On July 11, 2014, Oceanbulk Shipping became a wholly owned subsidiary of the Company. Oceanbulk Shipping owned a convertible loan, which was convertible into 50% of Heron Ventures Ltd’s (“Heron”) equity. After the conversion of the loan, on November 5, 2014, Heron was a 50-50 joint venture between Oceanbulk Shipping and ABY Group Holding Limited, and Oceanbulk Shipping shared joint control over Heron with ABY Group Holding Limited. Based on the applicable related agreements, neither party will entirely control Heron. In addition, any operational and other decisions with respect to Heron will need to be jointly agreed between Oceanbulk Shipping and ABY Group Holding Limited. As of December 31, 2017, all vessels previously owned by Heron have been either sold or distributed to its equity holders.
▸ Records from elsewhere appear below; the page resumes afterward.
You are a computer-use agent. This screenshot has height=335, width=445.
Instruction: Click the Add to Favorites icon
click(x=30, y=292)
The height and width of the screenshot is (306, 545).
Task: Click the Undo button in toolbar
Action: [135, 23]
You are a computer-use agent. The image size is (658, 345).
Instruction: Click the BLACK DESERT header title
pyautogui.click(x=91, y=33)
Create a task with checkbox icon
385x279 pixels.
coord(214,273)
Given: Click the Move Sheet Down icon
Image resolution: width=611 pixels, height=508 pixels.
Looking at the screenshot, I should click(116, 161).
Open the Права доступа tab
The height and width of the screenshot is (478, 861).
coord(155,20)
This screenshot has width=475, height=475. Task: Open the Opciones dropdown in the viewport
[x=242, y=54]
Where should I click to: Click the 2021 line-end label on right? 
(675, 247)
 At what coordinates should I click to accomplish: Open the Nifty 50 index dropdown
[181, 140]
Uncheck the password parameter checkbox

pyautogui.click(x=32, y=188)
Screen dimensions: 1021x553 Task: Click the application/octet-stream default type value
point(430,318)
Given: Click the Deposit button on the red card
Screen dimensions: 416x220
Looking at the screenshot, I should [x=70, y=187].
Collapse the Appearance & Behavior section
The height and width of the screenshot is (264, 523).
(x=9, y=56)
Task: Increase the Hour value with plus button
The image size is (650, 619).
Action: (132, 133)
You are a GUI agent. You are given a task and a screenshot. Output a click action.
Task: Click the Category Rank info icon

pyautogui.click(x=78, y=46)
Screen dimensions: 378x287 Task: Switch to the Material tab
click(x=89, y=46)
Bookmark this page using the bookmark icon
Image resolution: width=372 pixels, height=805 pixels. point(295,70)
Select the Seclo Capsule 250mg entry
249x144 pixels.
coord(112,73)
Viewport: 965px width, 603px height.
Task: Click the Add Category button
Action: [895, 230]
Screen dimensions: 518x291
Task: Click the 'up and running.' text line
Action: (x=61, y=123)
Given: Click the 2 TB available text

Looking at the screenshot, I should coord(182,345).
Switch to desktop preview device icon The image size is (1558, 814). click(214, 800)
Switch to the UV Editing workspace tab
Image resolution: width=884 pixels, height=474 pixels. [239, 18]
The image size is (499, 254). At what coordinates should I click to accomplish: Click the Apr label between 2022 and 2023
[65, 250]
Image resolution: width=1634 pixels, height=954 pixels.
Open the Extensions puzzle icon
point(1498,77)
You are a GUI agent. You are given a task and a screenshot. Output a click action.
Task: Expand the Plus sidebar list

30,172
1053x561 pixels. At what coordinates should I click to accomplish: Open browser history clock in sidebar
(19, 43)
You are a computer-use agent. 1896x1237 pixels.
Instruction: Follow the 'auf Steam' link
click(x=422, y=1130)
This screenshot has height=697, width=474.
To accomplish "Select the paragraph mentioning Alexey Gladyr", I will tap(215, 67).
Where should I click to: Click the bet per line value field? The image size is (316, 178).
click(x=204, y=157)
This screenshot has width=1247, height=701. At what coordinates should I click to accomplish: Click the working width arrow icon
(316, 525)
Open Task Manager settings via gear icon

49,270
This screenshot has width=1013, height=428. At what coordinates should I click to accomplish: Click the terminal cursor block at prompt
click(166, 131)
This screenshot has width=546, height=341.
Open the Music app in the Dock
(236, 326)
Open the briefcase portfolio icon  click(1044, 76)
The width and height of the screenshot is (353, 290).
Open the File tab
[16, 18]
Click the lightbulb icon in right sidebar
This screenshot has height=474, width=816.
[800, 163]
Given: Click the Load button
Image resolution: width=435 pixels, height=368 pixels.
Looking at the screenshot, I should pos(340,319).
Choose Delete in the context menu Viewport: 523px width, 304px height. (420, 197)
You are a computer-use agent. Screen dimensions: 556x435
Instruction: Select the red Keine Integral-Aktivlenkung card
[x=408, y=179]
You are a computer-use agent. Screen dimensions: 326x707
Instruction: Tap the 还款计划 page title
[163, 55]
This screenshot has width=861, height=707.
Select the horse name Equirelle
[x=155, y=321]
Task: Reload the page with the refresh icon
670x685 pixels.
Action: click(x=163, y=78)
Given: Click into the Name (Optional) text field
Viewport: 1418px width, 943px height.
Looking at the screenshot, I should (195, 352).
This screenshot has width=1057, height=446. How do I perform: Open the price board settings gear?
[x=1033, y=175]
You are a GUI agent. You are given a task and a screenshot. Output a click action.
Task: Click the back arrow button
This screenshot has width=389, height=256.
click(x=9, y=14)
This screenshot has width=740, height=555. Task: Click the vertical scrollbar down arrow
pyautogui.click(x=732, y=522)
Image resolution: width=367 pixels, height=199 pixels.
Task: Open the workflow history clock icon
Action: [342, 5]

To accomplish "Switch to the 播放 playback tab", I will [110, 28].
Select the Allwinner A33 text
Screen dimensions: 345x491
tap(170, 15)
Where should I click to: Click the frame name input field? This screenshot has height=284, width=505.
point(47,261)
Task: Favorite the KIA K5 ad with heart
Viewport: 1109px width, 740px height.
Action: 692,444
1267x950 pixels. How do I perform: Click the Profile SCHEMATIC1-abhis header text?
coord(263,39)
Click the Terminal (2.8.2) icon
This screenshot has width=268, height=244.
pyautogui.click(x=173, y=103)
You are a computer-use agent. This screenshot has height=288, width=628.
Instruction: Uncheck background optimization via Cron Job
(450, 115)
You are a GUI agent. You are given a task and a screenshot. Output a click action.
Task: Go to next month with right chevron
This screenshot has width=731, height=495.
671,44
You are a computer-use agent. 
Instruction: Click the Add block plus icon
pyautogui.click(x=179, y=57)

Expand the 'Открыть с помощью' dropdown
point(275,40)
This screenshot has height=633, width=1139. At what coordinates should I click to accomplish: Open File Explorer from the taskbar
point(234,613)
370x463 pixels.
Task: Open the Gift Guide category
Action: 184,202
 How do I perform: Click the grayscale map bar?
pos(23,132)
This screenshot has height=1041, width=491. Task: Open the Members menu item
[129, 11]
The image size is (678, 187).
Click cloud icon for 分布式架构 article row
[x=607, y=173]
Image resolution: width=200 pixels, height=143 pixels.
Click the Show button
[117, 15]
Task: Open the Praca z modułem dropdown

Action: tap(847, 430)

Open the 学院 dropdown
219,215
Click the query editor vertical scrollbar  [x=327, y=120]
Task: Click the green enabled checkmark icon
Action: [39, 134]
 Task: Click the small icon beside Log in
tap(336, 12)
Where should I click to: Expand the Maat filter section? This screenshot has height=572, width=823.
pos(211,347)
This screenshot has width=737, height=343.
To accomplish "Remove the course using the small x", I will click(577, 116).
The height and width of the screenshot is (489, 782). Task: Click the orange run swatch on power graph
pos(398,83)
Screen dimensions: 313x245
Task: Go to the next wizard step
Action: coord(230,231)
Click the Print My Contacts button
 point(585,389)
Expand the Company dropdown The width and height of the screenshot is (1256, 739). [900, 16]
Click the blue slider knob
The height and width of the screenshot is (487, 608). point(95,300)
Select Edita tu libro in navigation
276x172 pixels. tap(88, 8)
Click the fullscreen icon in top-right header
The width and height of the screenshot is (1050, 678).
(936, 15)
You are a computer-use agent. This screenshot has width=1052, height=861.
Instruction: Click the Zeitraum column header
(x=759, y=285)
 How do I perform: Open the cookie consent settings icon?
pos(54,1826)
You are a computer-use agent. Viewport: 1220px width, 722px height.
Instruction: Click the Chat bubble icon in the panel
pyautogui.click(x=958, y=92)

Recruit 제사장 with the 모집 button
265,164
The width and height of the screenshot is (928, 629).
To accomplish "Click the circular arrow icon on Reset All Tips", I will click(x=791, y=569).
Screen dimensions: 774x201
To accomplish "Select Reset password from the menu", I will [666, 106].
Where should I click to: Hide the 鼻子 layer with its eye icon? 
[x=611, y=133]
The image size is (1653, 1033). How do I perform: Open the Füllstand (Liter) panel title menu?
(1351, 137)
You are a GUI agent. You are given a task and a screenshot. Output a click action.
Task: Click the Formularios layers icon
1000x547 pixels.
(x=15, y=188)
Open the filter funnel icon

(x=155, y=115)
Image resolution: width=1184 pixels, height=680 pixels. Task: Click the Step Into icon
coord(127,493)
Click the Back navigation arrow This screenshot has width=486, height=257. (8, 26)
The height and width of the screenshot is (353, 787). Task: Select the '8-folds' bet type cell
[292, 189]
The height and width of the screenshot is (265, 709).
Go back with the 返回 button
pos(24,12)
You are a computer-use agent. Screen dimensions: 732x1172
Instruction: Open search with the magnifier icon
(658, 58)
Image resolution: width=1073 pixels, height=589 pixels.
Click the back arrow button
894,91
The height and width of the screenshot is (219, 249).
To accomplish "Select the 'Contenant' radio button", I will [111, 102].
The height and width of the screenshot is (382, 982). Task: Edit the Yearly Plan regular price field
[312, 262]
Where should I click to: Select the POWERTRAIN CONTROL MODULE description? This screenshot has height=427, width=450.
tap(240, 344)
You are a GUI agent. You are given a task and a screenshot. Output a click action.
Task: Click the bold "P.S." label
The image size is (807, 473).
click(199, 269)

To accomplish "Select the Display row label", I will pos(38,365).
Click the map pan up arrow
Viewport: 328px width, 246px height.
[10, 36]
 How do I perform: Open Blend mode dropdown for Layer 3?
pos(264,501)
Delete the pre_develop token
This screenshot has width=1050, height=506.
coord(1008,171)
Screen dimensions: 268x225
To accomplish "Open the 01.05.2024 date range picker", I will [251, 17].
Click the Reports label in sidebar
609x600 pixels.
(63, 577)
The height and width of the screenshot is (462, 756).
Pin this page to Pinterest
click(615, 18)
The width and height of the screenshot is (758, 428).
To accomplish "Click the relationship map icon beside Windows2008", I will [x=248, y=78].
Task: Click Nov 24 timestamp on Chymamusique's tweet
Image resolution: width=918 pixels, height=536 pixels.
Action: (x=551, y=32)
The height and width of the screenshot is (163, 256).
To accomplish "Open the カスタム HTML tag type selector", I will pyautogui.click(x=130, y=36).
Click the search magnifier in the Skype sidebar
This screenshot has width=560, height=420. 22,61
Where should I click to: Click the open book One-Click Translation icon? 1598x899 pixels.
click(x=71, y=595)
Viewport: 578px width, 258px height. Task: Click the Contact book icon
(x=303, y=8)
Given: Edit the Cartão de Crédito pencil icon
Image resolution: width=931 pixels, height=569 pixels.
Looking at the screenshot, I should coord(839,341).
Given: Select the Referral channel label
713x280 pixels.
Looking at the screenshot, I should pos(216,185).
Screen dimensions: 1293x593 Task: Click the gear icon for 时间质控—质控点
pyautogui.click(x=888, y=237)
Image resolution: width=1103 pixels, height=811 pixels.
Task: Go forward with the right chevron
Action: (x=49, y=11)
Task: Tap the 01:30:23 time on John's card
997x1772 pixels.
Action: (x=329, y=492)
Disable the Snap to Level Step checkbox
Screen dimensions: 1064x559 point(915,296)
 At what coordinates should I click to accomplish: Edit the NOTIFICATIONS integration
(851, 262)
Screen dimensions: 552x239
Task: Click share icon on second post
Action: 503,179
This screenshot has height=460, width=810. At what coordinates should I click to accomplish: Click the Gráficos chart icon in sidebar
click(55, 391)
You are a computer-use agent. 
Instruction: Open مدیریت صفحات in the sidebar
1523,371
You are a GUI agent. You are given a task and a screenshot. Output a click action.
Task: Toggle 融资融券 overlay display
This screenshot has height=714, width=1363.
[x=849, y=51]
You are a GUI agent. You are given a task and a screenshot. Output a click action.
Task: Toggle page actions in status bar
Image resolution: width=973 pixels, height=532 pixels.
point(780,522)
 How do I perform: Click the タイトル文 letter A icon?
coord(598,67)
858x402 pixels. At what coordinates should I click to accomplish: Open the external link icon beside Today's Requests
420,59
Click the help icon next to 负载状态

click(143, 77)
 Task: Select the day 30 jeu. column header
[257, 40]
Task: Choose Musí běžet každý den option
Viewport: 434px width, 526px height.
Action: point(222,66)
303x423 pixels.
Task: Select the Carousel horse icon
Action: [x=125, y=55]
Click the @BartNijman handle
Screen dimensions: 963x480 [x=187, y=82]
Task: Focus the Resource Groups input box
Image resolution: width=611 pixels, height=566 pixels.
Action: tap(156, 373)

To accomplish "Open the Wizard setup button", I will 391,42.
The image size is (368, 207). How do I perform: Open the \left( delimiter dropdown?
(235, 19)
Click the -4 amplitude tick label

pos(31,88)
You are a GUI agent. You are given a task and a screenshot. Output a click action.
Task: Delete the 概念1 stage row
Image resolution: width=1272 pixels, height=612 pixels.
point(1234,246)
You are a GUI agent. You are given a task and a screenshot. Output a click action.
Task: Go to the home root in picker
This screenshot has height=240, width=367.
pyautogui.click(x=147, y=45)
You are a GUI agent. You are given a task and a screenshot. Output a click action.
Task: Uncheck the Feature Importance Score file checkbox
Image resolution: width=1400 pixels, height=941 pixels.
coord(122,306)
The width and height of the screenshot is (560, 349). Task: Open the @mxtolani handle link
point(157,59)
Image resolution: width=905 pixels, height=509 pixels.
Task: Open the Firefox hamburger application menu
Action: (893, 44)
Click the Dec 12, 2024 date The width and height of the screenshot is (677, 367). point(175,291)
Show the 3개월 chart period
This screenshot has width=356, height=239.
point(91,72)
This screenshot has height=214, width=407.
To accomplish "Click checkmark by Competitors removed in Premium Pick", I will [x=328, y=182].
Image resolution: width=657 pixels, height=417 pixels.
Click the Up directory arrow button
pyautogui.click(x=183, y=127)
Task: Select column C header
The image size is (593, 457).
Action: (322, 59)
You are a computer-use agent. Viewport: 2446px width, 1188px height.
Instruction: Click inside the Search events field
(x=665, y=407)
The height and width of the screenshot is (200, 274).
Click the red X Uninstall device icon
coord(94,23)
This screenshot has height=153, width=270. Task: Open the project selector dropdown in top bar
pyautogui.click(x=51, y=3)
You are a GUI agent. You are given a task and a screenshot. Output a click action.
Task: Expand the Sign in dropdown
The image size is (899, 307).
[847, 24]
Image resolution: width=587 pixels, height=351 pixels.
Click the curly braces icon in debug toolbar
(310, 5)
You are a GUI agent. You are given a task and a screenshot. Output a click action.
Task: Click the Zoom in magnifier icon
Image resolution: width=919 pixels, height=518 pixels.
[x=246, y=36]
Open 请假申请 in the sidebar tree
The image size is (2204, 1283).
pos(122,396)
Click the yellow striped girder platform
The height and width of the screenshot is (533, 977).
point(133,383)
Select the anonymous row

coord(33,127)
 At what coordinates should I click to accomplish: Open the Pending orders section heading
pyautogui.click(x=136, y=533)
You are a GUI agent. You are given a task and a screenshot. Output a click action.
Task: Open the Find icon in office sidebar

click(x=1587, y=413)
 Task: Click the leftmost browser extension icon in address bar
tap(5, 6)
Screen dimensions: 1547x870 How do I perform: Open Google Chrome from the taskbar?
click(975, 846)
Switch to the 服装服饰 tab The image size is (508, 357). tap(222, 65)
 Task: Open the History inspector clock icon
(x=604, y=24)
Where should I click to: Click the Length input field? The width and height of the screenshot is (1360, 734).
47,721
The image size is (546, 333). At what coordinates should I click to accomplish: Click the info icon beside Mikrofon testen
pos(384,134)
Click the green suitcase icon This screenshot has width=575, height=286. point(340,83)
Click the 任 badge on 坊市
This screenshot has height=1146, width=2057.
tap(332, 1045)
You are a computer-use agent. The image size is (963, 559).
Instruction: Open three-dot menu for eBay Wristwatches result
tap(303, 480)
While Oceanbulk Shipping and ABY Group Holding Limited intend that Heron eventually will be dissolved shortly after receiving permission from local authorities in Malta, until that occurs, contingencies to the Company may arise. However, the pre-transaction investors in Heron effectively remain as ultimate beneficial owners of Heron, until Heron is dissolved on the basis that, according to the agreement governing the Merger, any cash received or paid by the Company from the final liquidation of Heron will be settled accordingly by the pre-Merger investors in Oceanbulk (the “Oceanbulk Sellers”). The Company had no outstanding balance with the Oceanbulk Sellers as of December 31, 2017 and thereafter. In July 2018, ABY Group Holding Limited transferred to ABY Floriana Limited its interests to Heron. The Company concluded that there should not be significant financial impact and therefore no provision has been made.

c)       Commitments:

The following table sets forth inflows and outflows, related to the Company’s charter party arrangements and other commitments, as of December 31, 2020.

 

      Twelve month periods ending December 31,
+ inflows/ - outflows     Total     2021     2022     2023     2024     2025     2026 and thereafter
Future,minimum, non-cancellable charter revenue (1)   $ 35,636   $ 35,636   $                -      $                  -      $                -      $                -      $                       -   
Acquisition of second-hand vessels (2)     (61,239)     (61,239)                    -                         -                       -                       -                              -   
Vessel BWTS (3)     (23,205)     (23,205)                    -                         -                       -                       -                              -   
Office rent (4)     (963)     (351)     (337)     (228)     (47)                    -                              -   
Total    $ (49,771)   $ (49,159)   $ (337)   $ (228)   $ (47)   $                -      $                       -   

(1)The amounts represent the minimum contractual charter revenues to be generated from the existing, as of December 31, 2020, non-cancellable time charter agreements, until their expiration, net of address commission, assuming no off-hire days, other than those related to scheduled interim and special surveys of the vessels. As disclosed in Note 8, within the first quarter of 2021 the time charter agreement for vessel Star Karlie, which accounts for $3,900 of the future, minimum, non-cancellable charter revenue included in the table above, was early terminated within the first quarter of 2021.
(2)The amount reflects the total consideration for the E.R. Acquisition Vessels discussed in Note 5 in form of $39,000 in cash financed by SEB $39,000 Facility (Note 21a) and 2,100,000 of Company’s common shares, issued on January 26, 2021 to E.R., when the vessels were delivered to the Company.
(3)The amounts represent the Company’s commitments as of December 31, 2020, for installation of Ballast Water Treatment System (“BWTS”) on its vessels so as to comply with environmental regulations.
(4)The amount reflects the minimum rental payments under the office rental agreements that the Company is party to as of December 31, 2020. The weighted average remaining lease term of these office rent arrangements as of December 31, 2020 is 2.92 years. Please also refer to Note 3 for office rent agreements entered into with related parties.